● **EXERCISE**: Could you copy out the data verbatim, starting at the line containing "The image size is (768, 844)." and ending at the line containing "click(x=546, y=536)", with the pictures left out?

● **GIVEN ENTRIES**:
◆ ◆ ◆ ◆
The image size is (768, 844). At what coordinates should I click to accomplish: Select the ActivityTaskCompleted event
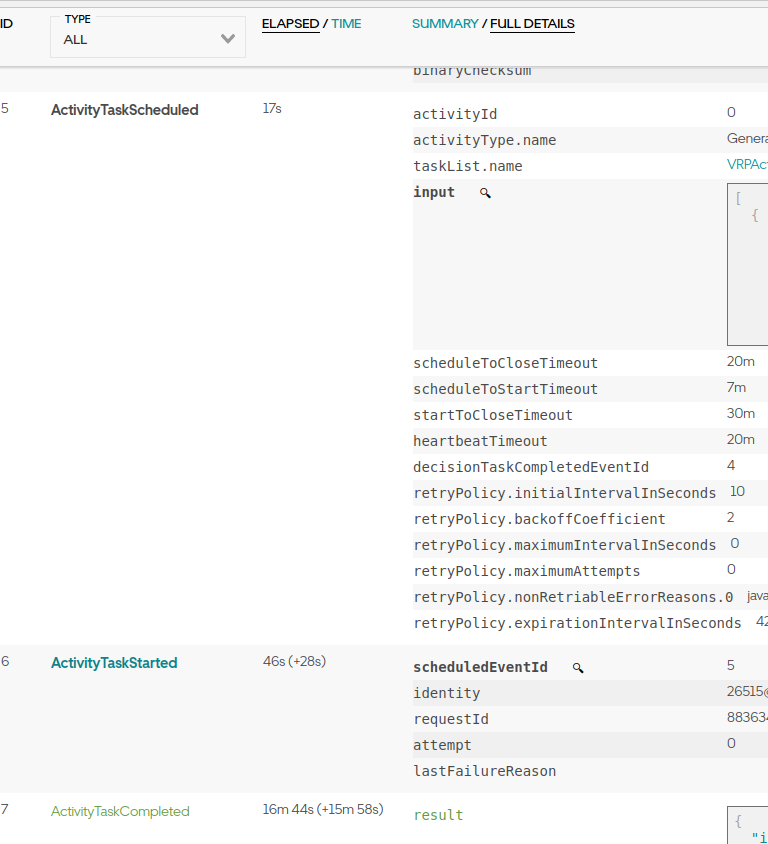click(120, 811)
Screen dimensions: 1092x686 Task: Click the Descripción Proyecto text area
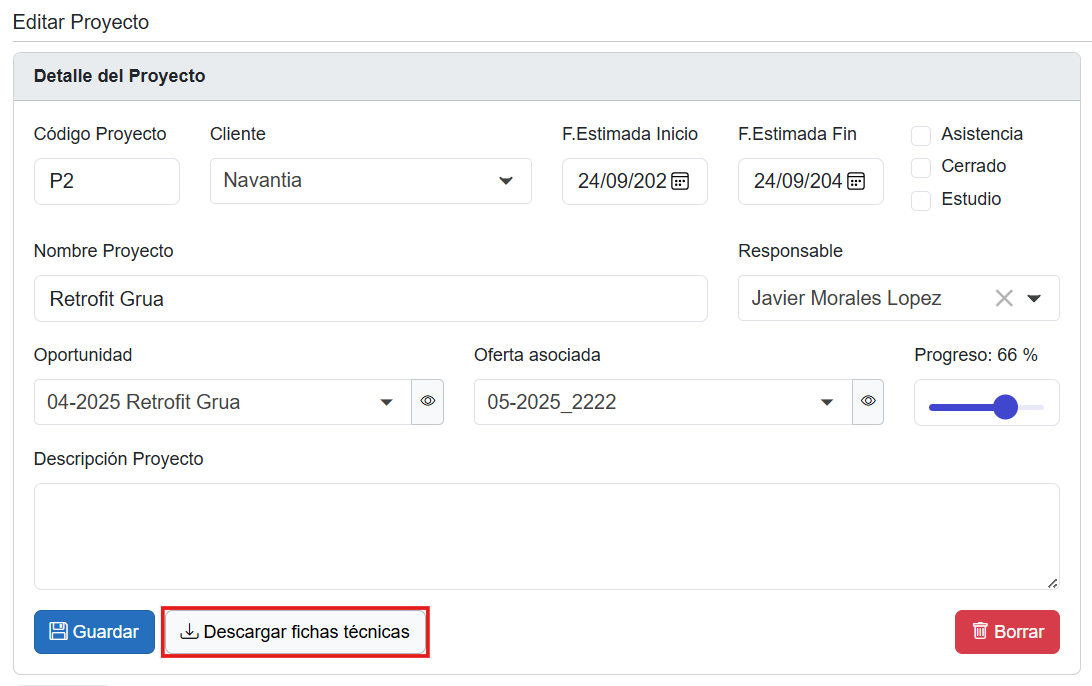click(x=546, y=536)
◆ ◆ ◆ ◆
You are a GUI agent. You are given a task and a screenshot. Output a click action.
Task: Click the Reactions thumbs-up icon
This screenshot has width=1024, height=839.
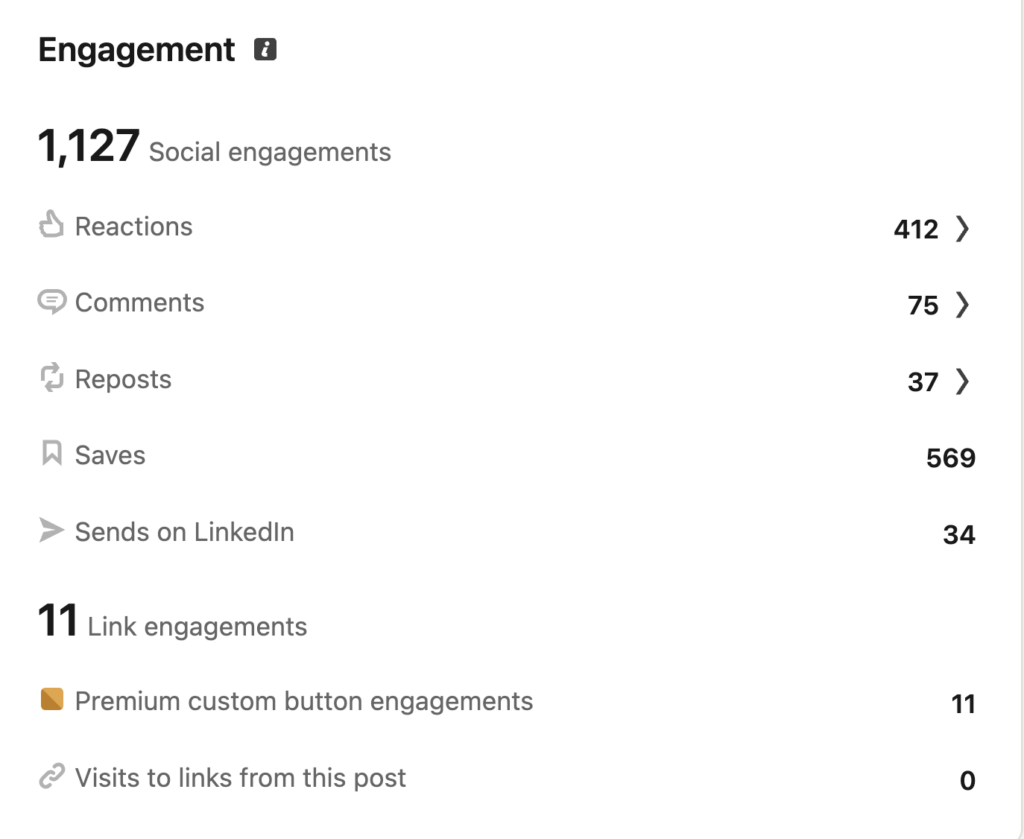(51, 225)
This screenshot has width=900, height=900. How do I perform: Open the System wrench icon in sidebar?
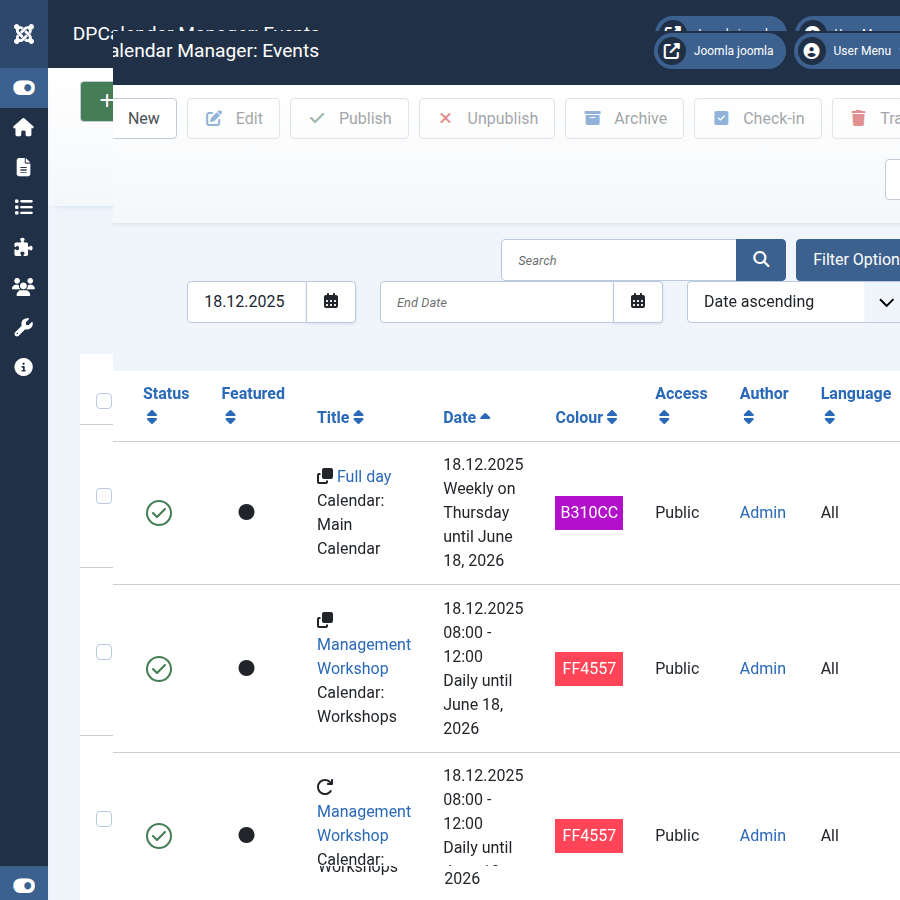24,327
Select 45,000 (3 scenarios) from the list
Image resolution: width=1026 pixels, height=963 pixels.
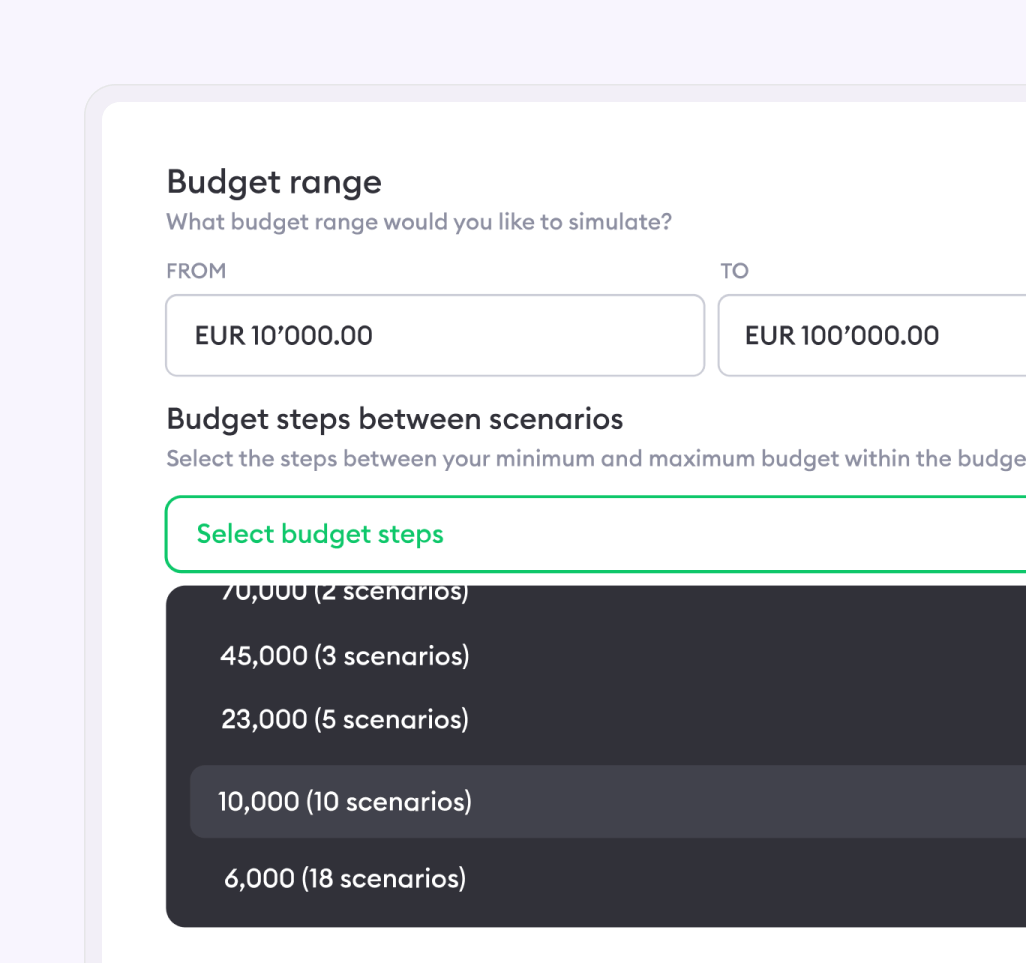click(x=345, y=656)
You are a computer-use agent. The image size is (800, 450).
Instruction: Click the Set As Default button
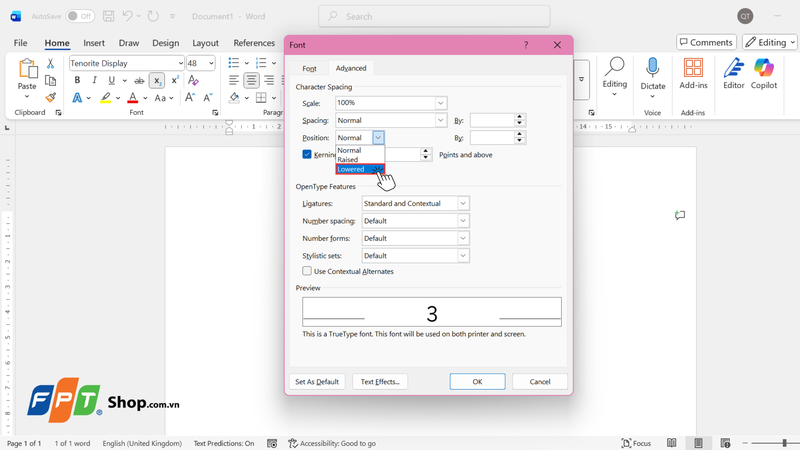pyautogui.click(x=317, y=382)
◆ ◆ ◆ ◆
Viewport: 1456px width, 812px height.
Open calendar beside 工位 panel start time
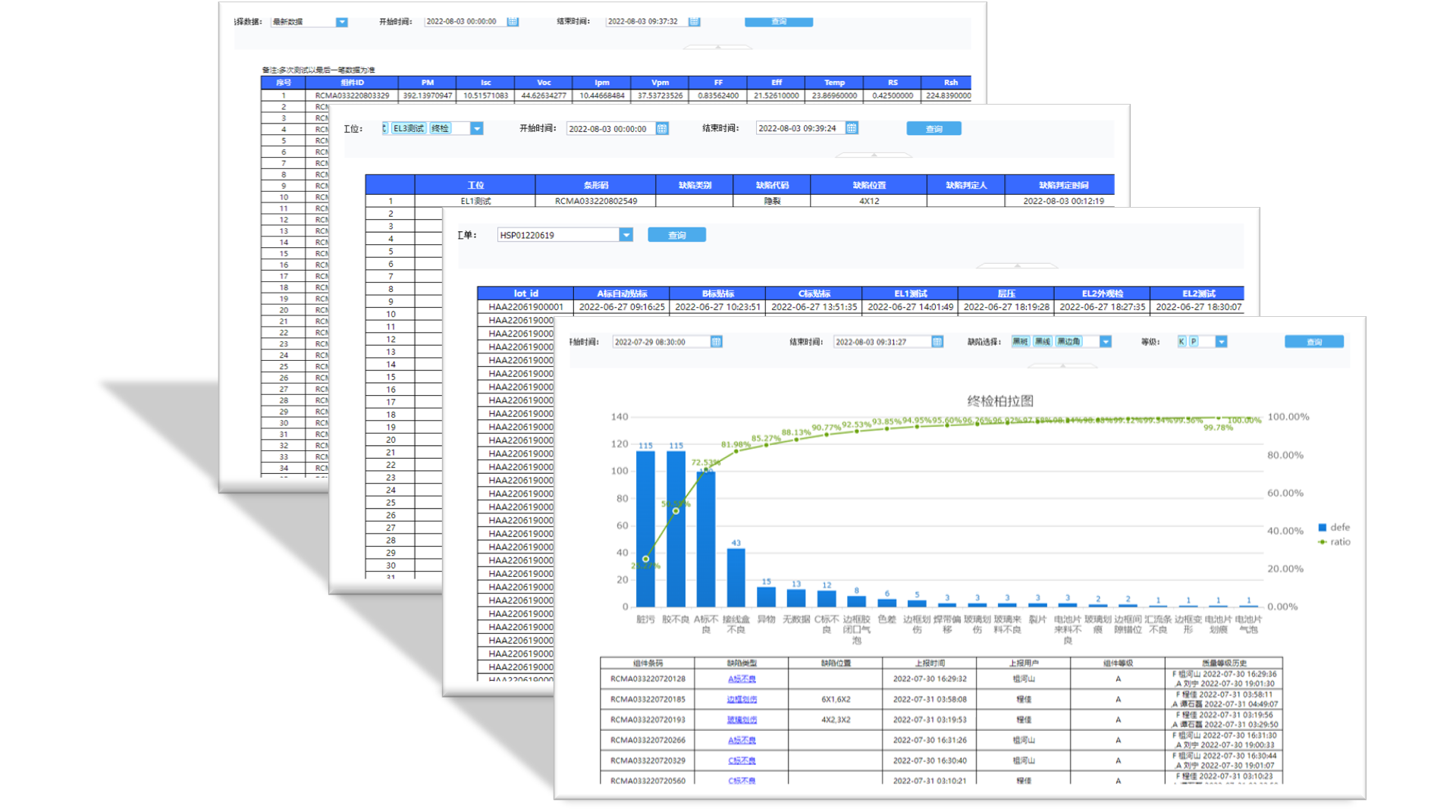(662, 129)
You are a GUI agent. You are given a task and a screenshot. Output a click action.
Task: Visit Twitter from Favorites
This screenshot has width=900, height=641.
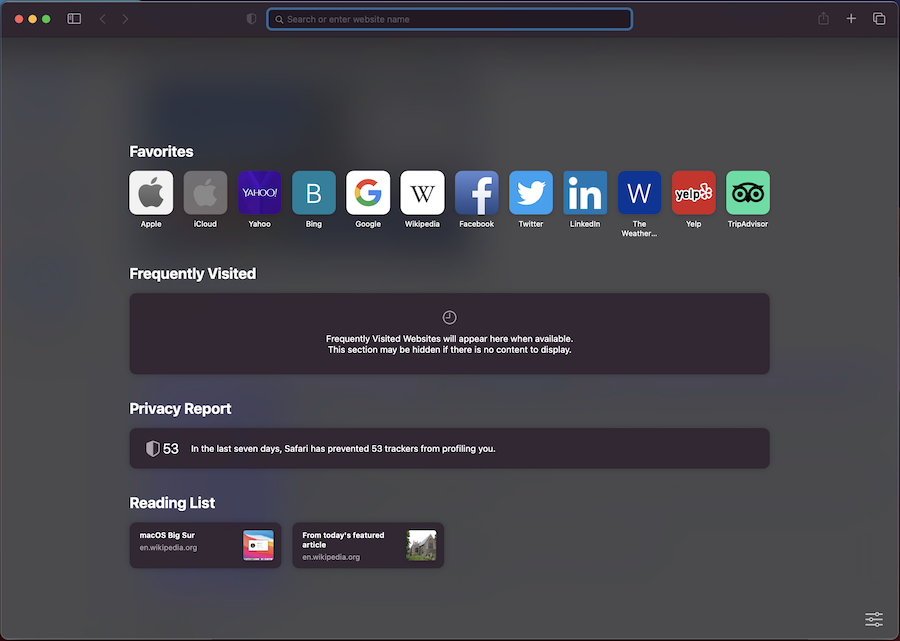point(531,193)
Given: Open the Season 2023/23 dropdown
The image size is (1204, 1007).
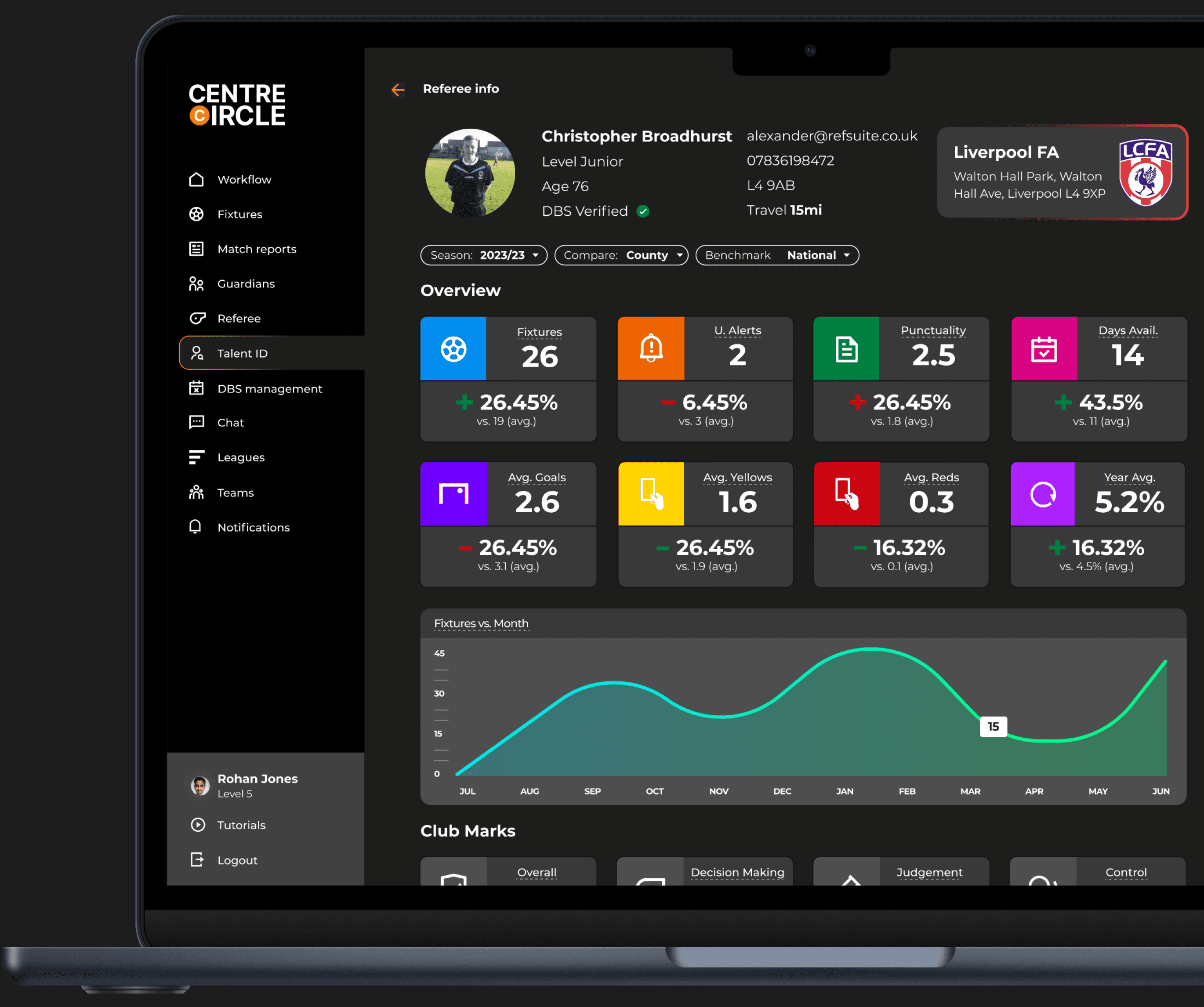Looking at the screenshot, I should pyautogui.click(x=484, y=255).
◆ ◆ ◆ ◆
● **SOLUTION TO THIS PROBLEM**:
The image size is (768, 844). At what coordinates should I click to accomplish: Select the ActivityTaskCompleted event
click(120, 811)
Screen dimensions: 1092x686 Task: Click the Descripción Proyecto text area
click(x=546, y=536)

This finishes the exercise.